Two years ago, former president Jacob Zuma announced a programme that would commercialise 450 black smallholder farmers every year. This was the state’s attempt at radical socioeconomic transformation, we were told. The idea was to support carefully selected semi-commercial farmers for five years until they were fully fledged, largescale commercial farmers, with the aim of having at least 2 250 such farmers by 2022. About R220 million was allocated to the project for the 2018/19 financial year. So what happened?
Who are the farmers who were supported and what have they achieved? The reason I ask: during the past month, while putting together this edition of African Farming, I spoke to four of probably the most progressive black farmers in the country. All of them have graduated from being smallholder farmers to commercial farmers over the past 10 years and none were beneficiaries of Zuma’s project.
Kobela Mokgohloa (32) has been farming in Winterveldt for more than 10 years. He started at the bottom and has grown his business organically without any massive cash injections from government. Having invested his own resources, he runs a commercial operation today, employing more than 25 permanent employees. He funded his operation with loans and has made a success of it through hard work, dedication and passion.
When Jimmy Botha took over a rundown 22ha farm in Tarlton in 2015, he sacrificed everything to turn it around. It took blood, sweat and tears to build Inspired Leaf Farm to the commercial success that it is today, supplying high-end clients Woolworths and Pick n Pay. He, too, did it with minimal support from government. Now the farm employs more than 42 permanent employees and 30 seasonal workers – a huge economic asset for this impoverished community.
Ntate Kleinjan Gasekoma, who started dreaming of becoming a farmer when he was just a herd boy, farms commercially in the Reivilo district outside Vryburg in North West. To get there was a long hard slog that included selling his car in the 1990s to buy three cows. Today he manages an awardwinning stud of more than 200 breeding cows and remains the only black farmer ever to have won the prestigious Voermol National Cattle Farmer of the Year award.
When Obakeng Mfikwe took over Rietfontein in Lichtenburg, North West, he invested his own money to bring back to life the 466ha farm. It took time, patience, a lot of hard work and a lot of money. With the help of bank loans, he has since bought three more farms, consolidating his commercial operation over almost 2 000ha, where he plants maize and sunflower, and manages three stud herds as well as a 170 000-birdper- cycle broiler operation. All with the absolute minimum assistance from the state.

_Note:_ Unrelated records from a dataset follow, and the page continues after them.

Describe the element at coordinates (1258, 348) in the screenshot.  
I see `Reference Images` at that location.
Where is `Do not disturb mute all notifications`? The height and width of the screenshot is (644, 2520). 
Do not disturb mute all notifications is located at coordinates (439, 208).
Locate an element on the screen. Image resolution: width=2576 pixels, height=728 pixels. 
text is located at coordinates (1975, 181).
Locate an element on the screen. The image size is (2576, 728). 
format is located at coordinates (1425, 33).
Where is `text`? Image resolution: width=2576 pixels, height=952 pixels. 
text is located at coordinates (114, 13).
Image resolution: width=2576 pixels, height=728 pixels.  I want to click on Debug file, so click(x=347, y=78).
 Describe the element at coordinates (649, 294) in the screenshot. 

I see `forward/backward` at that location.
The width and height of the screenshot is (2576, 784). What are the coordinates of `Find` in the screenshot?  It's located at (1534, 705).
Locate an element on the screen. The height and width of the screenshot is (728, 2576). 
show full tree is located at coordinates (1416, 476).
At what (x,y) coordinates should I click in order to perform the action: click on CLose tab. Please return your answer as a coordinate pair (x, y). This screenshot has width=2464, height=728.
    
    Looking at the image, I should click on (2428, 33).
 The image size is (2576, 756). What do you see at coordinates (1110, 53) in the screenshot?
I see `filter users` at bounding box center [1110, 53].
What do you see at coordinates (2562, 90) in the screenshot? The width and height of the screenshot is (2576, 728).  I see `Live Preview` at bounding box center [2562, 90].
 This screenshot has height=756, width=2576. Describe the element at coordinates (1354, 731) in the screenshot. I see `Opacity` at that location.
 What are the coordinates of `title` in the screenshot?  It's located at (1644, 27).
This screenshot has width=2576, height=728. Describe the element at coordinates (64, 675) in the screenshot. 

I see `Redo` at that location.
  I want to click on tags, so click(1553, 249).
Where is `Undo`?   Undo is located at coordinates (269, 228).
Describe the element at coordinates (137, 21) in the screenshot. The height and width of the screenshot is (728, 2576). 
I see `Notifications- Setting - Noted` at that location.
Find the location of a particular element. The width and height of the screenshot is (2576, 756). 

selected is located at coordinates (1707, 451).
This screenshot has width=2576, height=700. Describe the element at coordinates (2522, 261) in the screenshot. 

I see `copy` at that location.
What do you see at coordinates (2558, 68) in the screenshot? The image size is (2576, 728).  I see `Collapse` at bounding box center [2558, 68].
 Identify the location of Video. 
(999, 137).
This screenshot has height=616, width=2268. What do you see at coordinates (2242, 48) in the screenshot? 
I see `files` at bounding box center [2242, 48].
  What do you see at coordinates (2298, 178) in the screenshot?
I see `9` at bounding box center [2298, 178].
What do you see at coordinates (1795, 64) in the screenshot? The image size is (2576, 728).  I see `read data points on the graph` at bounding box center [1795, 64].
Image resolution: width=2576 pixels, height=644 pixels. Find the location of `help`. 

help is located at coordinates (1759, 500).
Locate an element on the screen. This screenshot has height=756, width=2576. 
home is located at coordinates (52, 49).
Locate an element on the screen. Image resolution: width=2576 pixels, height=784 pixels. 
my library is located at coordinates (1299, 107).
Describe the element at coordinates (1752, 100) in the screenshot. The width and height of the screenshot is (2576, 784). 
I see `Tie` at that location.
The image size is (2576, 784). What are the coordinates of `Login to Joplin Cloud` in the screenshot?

So while government misses the opportunity to support such low-hanging fruit that could help the country reach the goals set in the National Development Plan for 2030, real farmers just get on with farming.
Interestingly, their white commercial farming colleagues seem to be making a far greater contribution to their success than the state ever did. Every black farmer I spoke to had a story of their commercial neighbours imparting skills and knowledge, and even making their own resources available to them to ensure they succeed! In the process some deep friendships have been established.
I think we’re repeating the mistakes made in land reform 25 years ago when the right beneficiaries weren’t identified. Today, we’re once again unaware of who the real farmers are, and so we don’t support real commercialisation of farmers who would add real value to our country. Instead we have allowed the land-reform process to get marred by political interference and corruption, preventing us from correcting the wrongs of the past and achieving our transformation goals. This has prevented us from becoming a prosperous, united country.
We can only imagine what could have been achieved if we had allocated resources to farmers such the ones I’ve mentioned or the many others out there. Having said that, I do think the state should support smallholder farmers. Why can’t we support both? After all, you won’t have any large commercial farmers if you can’t build a base of smallholder farmers who would become the next generation of large-scale commercial farmers. All the farmers I’ve mentioned above were once smallholder farmers. Smallholder and large commercial farmers should coexist, the one ensuring local household food security, while the other takes care of national food security and creates employment.
This means we’ll have to urgently refocus the little resources we have to give our smaller farmers equitable access to the means of production such as water, land, and capital. Then we need the correct, practical research with which to support them. We need to give them access to proper markets, expose them to any technological innovations and improve their farm infrastructure where we can.
What’s more, the programmes already exist! The department of agriculture already has farmer commercialisation programmes, stimulus packages and the black industrialist programme. All we need now is the will and commitment to get the job done.